2 during the interval of seizures or when the QT interval is normal: when the method of increasing the sympathetic tone is increased, such as exercise test, cold pressurization test or Valsalva action, or intravenous infusion of isoproterenol to increase heart rate, It can prolong the original QT interval extension, delay the normal QT interval, increase the T wave, widen the U wave amplitude, and induce TDP. Kadise (1990) proposed that the QT is normal at rest. The abnormal extension of exercise is the concept of "potential LQTS", which indicates that the changes in T and U waves can be predicted by the family exercise test of LQTS patients.
3 ventricular premature contraction or R-on-T ventricular premature contraction during the interval of seizure: the basal rhythm is mostly sinus rhythm.
4Q-T interval dispersion is large: the difference between the longest and shortest QT intervals in conventional lead is QT interval dispersion, reflecting the dispersion of ventricular repolarization (QTd), normal people are 89ms, LQTS patients are 155ms.
(2) Electrocardiographic characteristics of adrenergic-dependent TDP episodes: the frequency of onset is 150-180 beats/min, and TDP can be induced by R-on-T type (R-on-U type) ventricular premature contraction.
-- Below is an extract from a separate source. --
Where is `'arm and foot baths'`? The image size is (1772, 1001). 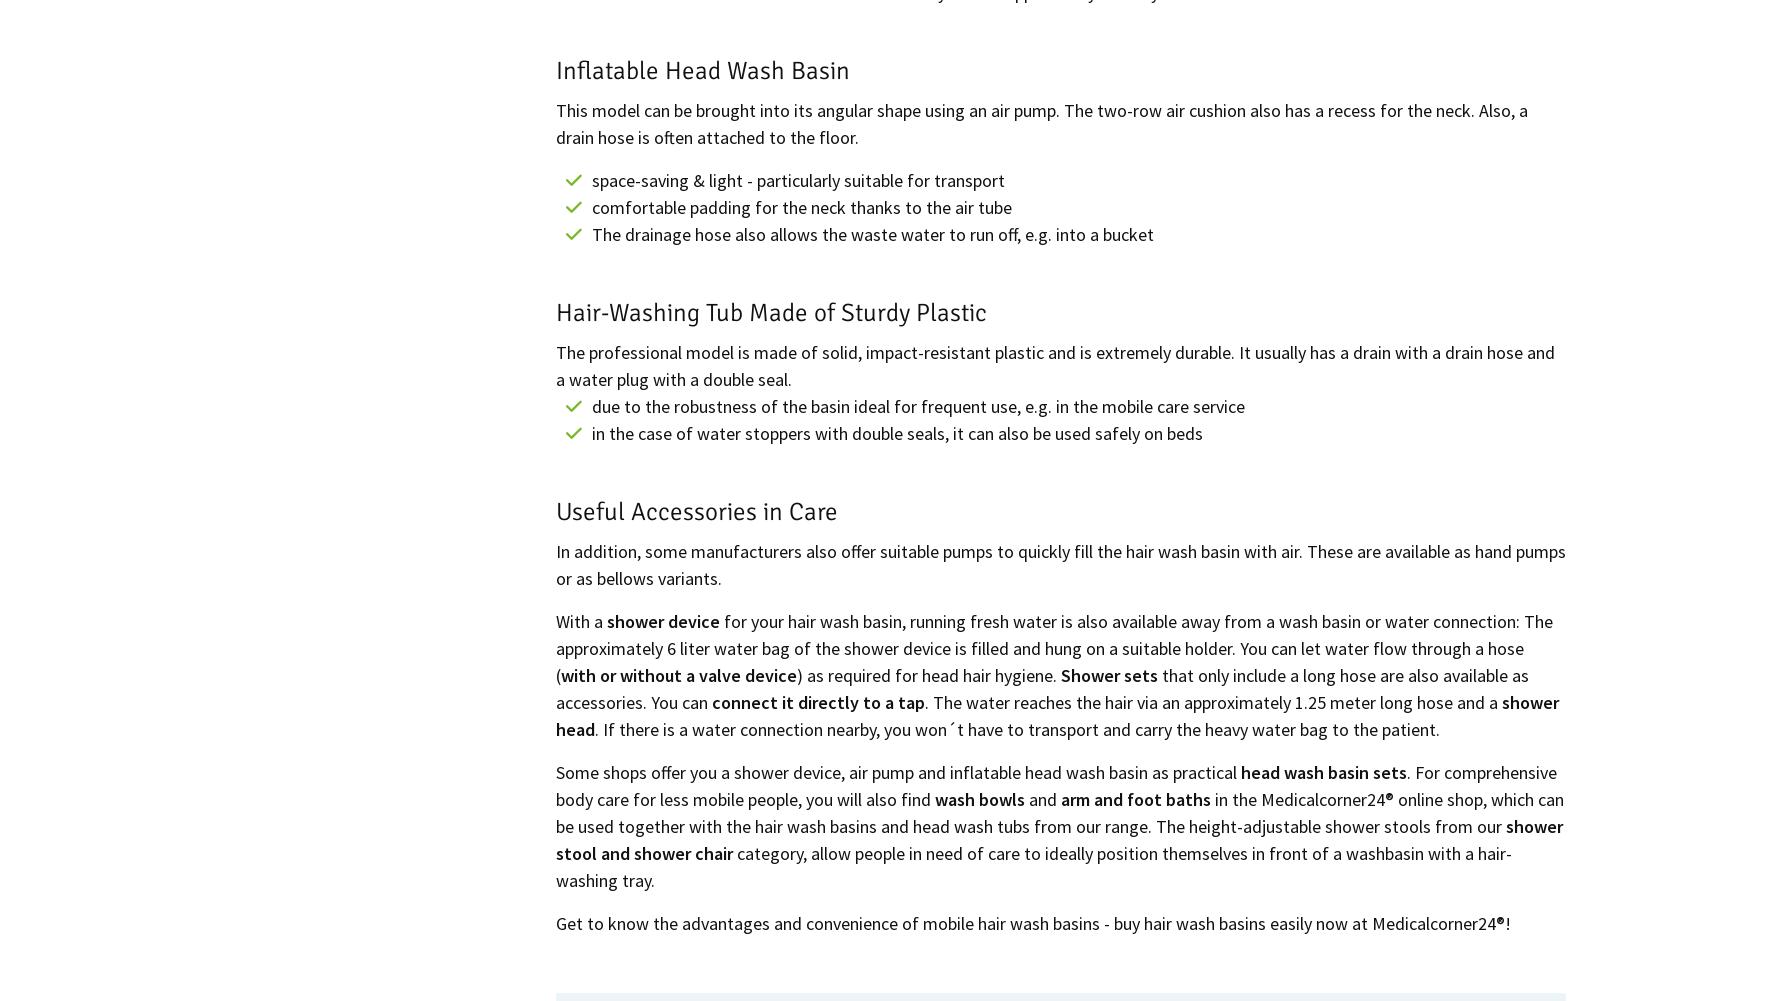 'arm and foot baths' is located at coordinates (1135, 797).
When the ventricular repolarization time is extremely prolonged QT/RR1, the uniform and normal heartbeat can also fall into the repolarization period of the abnormal ventricular delay to induce ADP. This type of ADP does not have the characteristics of a long period and a short period. It is one of the main basis for identification with intermittent dependent ADP.
Diagnosis
Diagnosis and identification of adrenergic-dependent torsades degenerative ventricular tachycardia
diagnosis
In 1993, Schwarts proposed the LQTS diagnostic criteria for scoring, which is the current international diagnostic standard.
Differential diagnosis
Distortion of torsade ventricular tachycardia and other polymorphic ventricular tachycardia is difficult, mainly based on the prolongation of QT interval, U wave, often no serious organic heart disease, have a special cause, often recurrent and Can be terminated by itself.
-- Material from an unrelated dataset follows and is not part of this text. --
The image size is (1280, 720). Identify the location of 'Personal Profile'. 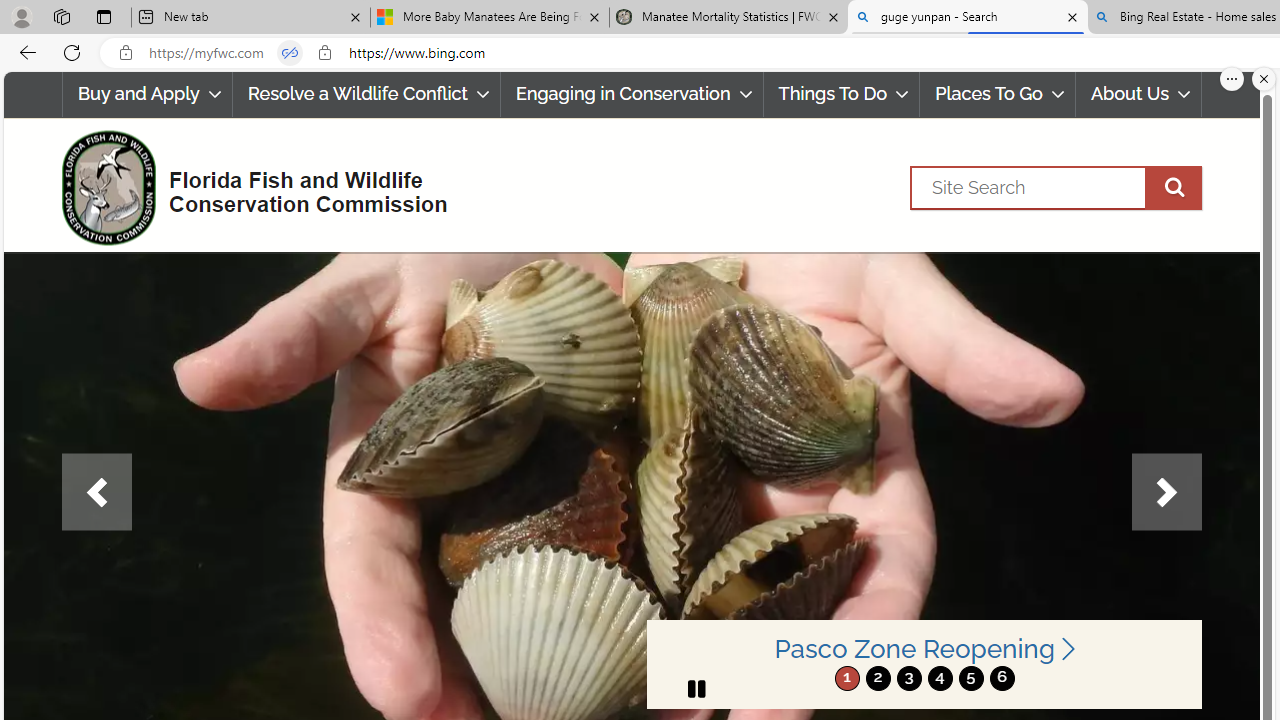
(21, 16).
In addition, it must be differentiated from general ventricular tachycardia or ventricular fibrillation. The general ventricular tachycardia is characterized by a series of wide QRS waves with almost fixed shape. The ST segment and T wave can be identified, and the occurrence often does not stop by itself. The general ventricular tachycardia can also be used by the RonT chamber. Early induction, but the interval between early ventricular compartments is short, and QRS waves and ST segments and T waves cannot be recognized during ventricular fibrillation, and the seizure persists and dies.
The disease should be differentiated from paroxysmal syncope and sudden death, such as intermittently dependent TDP, pre-excitation syndrome with extreme atrial fibrillation, idiopathic ventricular fibrillation, Brugada syndrome, sick sinus syndrome, and epilepsy. Phase identification should exclude the extension of secondary QT interval.
The material in this site is intended to be of general informational use and is not intended to constitute medical advice, probable diagnosis, or recommended treatments.